▶ [What you will do]
Switch "magnifier" to "magnifying glass" and give the entries again, changing nothing else. Begin at the line that has "You are a computer-use" and stop after the line that has "Action: 377,16".

▶ [Extracted entries]
▶
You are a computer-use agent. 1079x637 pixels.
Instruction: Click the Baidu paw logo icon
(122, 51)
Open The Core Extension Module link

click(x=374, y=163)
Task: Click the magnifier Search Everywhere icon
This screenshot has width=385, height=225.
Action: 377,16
◀
▶
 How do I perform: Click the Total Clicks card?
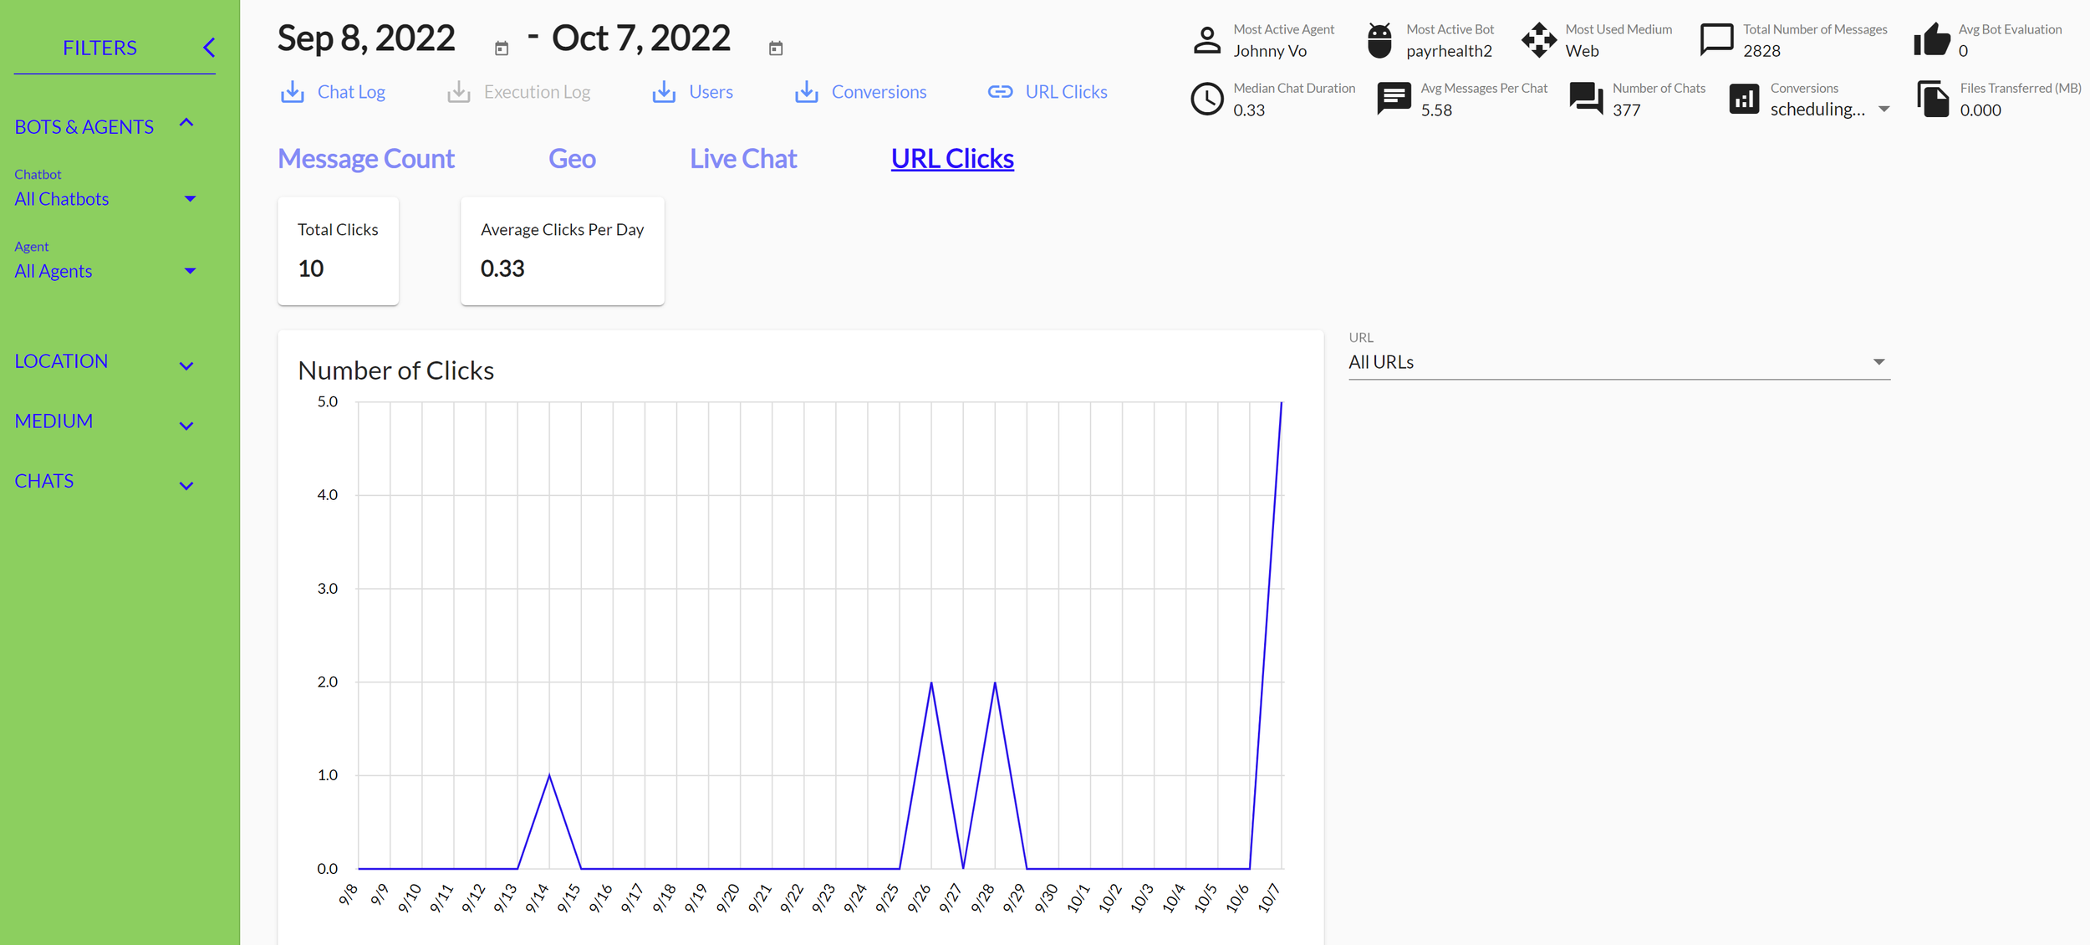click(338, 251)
◀
▶ [Answer to this task]
You are a computer-use agent. 1079x637 pixels.
Instruction: Click the Baidu paw logo icon
(122, 51)
Open The Core Extension Module link

click(x=374, y=163)
Task: Click the magnifying glass Search Everywhere icon
This screenshot has width=385, height=225.
Action: 377,16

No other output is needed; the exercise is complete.